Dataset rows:
━━━━━━━━━━━━━━━━━━━━

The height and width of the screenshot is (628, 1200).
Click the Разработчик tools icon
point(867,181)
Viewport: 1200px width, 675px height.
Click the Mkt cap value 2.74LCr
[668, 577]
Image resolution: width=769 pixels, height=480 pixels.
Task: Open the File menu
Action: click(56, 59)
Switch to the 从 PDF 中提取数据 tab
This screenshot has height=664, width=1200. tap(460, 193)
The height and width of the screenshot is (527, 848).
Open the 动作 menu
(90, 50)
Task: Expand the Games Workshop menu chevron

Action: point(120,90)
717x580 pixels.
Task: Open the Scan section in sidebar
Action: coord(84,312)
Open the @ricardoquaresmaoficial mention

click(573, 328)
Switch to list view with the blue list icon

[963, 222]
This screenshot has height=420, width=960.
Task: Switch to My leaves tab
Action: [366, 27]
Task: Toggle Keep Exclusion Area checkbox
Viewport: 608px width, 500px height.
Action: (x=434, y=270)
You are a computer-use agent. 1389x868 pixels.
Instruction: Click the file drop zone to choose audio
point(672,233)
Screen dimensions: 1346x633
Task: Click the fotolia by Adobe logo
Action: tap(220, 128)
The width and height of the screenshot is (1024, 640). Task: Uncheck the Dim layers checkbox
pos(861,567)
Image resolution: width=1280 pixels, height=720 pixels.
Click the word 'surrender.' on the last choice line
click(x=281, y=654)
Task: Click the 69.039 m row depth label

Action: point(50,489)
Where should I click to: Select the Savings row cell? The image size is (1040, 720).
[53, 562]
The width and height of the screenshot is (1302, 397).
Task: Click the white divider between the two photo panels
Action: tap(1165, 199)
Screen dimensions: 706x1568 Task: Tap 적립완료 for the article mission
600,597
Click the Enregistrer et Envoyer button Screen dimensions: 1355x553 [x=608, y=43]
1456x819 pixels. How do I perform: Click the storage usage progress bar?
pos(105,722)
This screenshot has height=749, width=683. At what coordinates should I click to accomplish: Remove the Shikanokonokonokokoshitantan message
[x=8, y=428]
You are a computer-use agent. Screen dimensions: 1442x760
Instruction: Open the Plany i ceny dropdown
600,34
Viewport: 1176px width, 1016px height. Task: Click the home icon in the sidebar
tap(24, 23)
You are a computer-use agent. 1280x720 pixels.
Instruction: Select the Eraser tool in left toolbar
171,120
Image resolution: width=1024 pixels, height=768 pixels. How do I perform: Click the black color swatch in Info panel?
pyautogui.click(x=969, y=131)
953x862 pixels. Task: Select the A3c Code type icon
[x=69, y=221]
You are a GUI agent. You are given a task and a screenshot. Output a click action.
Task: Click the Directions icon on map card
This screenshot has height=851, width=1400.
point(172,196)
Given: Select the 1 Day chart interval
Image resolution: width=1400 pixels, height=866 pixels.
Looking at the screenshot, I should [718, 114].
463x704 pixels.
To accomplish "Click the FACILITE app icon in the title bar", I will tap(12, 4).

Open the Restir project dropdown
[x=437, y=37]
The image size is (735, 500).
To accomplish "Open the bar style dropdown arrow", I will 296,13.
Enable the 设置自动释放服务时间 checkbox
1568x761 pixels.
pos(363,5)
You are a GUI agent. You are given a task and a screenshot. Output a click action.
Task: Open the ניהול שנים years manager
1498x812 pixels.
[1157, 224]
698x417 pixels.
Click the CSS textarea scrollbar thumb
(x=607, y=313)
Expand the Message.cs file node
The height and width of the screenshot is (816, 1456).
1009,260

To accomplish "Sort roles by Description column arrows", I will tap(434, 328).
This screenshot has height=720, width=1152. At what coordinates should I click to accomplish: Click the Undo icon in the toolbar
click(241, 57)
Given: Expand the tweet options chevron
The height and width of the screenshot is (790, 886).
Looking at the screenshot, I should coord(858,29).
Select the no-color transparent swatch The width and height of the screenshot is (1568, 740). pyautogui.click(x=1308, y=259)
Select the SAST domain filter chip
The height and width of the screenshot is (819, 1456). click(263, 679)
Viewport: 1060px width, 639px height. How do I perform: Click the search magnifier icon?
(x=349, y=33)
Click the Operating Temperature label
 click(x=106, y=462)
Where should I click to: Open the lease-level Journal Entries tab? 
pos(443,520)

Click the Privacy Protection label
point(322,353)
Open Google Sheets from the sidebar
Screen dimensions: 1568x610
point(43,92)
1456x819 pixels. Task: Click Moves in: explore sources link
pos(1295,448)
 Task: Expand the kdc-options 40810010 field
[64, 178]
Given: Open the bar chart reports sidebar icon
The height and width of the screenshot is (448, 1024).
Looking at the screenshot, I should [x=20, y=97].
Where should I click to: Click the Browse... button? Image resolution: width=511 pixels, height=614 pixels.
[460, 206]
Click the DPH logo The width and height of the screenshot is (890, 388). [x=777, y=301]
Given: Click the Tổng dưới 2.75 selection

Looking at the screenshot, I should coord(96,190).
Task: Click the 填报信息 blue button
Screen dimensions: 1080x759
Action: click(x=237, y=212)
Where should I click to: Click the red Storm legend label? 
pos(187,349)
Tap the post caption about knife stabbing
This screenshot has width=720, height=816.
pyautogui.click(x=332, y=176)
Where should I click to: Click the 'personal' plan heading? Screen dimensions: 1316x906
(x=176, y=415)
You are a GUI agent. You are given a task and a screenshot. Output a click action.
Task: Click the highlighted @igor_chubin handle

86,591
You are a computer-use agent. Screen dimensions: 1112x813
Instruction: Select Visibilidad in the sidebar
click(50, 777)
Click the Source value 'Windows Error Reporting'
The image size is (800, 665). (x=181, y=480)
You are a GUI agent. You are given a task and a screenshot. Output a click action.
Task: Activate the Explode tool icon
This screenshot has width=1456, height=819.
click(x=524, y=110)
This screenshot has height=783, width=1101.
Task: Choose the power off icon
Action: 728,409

━━━━━━━━━━━━━━━━━━━━

* Task directions
Update the entries above by changing every "GUI agent" to "interface agent" and leaving everything else untouched.

* Result of this task
The height and width of the screenshot is (628, 1200).
Click the Разработчик tools icon
point(867,181)
Viewport: 1200px width, 675px height.
Click the Mkt cap value 2.74LCr
[668, 577]
Image resolution: width=769 pixels, height=480 pixels.
Task: Open the File menu
Action: click(56, 59)
Switch to the 从 PDF 中提取数据 tab
This screenshot has height=664, width=1200. tap(460, 193)
The height and width of the screenshot is (527, 848).
Open the 动作 menu
(90, 50)
Task: Expand the Games Workshop menu chevron

Action: point(120,90)
717x580 pixels.
Task: Open the Scan section in sidebar
Action: coord(84,312)
Open the @ricardoquaresmaoficial mention

click(573, 328)
Switch to list view with the blue list icon

[963, 222]
This screenshot has height=420, width=960.
Task: Switch to My leaves tab
Action: [366, 27]
Task: Toggle Keep Exclusion Area checkbox
Viewport: 608px width, 500px height.
Action: (x=434, y=270)
You are a computer-use agent. 1389x868 pixels.
Instruction: Click the file drop zone to choose audio
point(672,233)
Screen dimensions: 1346x633
Task: Click the fotolia by Adobe logo
Action: tap(220, 128)
The width and height of the screenshot is (1024, 640). Task: Uncheck the Dim layers checkbox
pos(861,567)
Image resolution: width=1280 pixels, height=720 pixels.
Click the word 'surrender.' on the last choice line
click(x=281, y=654)
Task: Click the 69.039 m row depth label

Action: point(50,489)
Where should I click to: Select the Savings row cell? The image size is (1040, 720).
[53, 562]
The width and height of the screenshot is (1302, 397).
Task: Click the white divider between the two photo panels
Action: tap(1165, 199)
Screen dimensions: 706x1568 Task: Tap 적립완료 for the article mission
600,597
Click the Enregistrer et Envoyer button Screen dimensions: 1355x553 [x=608, y=43]
1456x819 pixels. How do I perform: Click the storage usage progress bar?
pos(105,722)
This screenshot has height=749, width=683. At what coordinates should I click to accomplish: Remove the Shikanokonokonokokoshitantan message
[x=8, y=428]
You are a computer-use agent. Screen dimensions: 1442x760
Instruction: Open the Plany i ceny dropdown
600,34
Viewport: 1176px width, 1016px height. Task: Click the home icon in the sidebar
tap(24, 23)
You are a computer-use agent. 1280x720 pixels.
Instruction: Select the Eraser tool in left toolbar
171,120
Image resolution: width=1024 pixels, height=768 pixels. How do I perform: Click the black color swatch in Info panel?
pyautogui.click(x=969, y=131)
953x862 pixels. Task: Select the A3c Code type icon
[x=69, y=221]
You are a interface agent. You are given a task and a screenshot. Output a click action.
Task: Click the Directions icon on map card
This screenshot has height=851, width=1400.
point(172,196)
Given: Select the 1 Day chart interval
Image resolution: width=1400 pixels, height=866 pixels.
Looking at the screenshot, I should [718, 114].
463x704 pixels.
To accomplish "Click the FACILITE app icon in the title bar", I will tap(12, 4).

Open the Restir project dropdown
[x=437, y=37]
The image size is (735, 500).
To accomplish "Open the bar style dropdown arrow", I will 296,13.
Enable the 设置自动释放服务时间 checkbox
1568x761 pixels.
pos(363,5)
You are a interface agent. You are given a task and a screenshot. Output a click action.
Task: Open the ניהול שנים years manager
1498x812 pixels.
[1157, 224]
698x417 pixels.
Click the CSS textarea scrollbar thumb
(x=607, y=313)
Expand the Message.cs file node
The height and width of the screenshot is (816, 1456).
1009,260

To accomplish "Sort roles by Description column arrows", I will tap(434, 328).
This screenshot has height=720, width=1152. At what coordinates should I click to accomplish: Click the Undo icon in the toolbar
click(241, 57)
Given: Expand the tweet options chevron
The height and width of the screenshot is (790, 886).
Looking at the screenshot, I should coord(858,29).
Select the no-color transparent swatch The width and height of the screenshot is (1568, 740). pyautogui.click(x=1308, y=259)
Select the SAST domain filter chip
The height and width of the screenshot is (819, 1456). click(263, 679)
Viewport: 1060px width, 639px height. How do I perform: Click the search magnifier icon?
(x=349, y=33)
Click the Operating Temperature label
 click(x=106, y=462)
Where should I click to: Open the lease-level Journal Entries tab? 
pos(443,520)

Click the Privacy Protection label
point(322,353)
Open Google Sheets from the sidebar
Screen dimensions: 1568x610
point(43,92)
1456x819 pixels. Task: Click Moves in: explore sources link
pos(1295,448)
 Task: Expand the kdc-options 40810010 field
[64, 178]
Given: Open the bar chart reports sidebar icon
The height and width of the screenshot is (448, 1024).
Looking at the screenshot, I should [x=20, y=97].
Where should I click to: Click the Browse... button? Image resolution: width=511 pixels, height=614 pixels.
[460, 206]
Click the DPH logo The width and height of the screenshot is (890, 388). [x=777, y=301]
Given: Click the Tổng dưới 2.75 selection

Looking at the screenshot, I should coord(96,190).
Task: Click the 填报信息 blue button
Screen dimensions: 1080x759
Action: click(x=237, y=212)
Where should I click to: Click the red Storm legend label? 
pos(187,349)
Tap the post caption about knife stabbing
This screenshot has width=720, height=816.
pyautogui.click(x=332, y=176)
Where should I click to: Click the 'personal' plan heading? Screen dimensions: 1316x906
(x=176, y=415)
You are a interface agent. You are given a task and a screenshot. Output a click action.
Task: Click the highlighted @igor_chubin handle

86,591
You are a computer-use agent. Screen dimensions: 1112x813
Instruction: Select Visibilidad in the sidebar
click(50, 777)
Click the Source value 'Windows Error Reporting'
The image size is (800, 665). (x=181, y=480)
You are a interface agent. You are given a task and a screenshot. Output a click action.
Task: Activate the Explode tool icon
This screenshot has width=1456, height=819.
click(x=524, y=110)
This screenshot has height=783, width=1101.
Task: Choose the power off icon
Action: 728,409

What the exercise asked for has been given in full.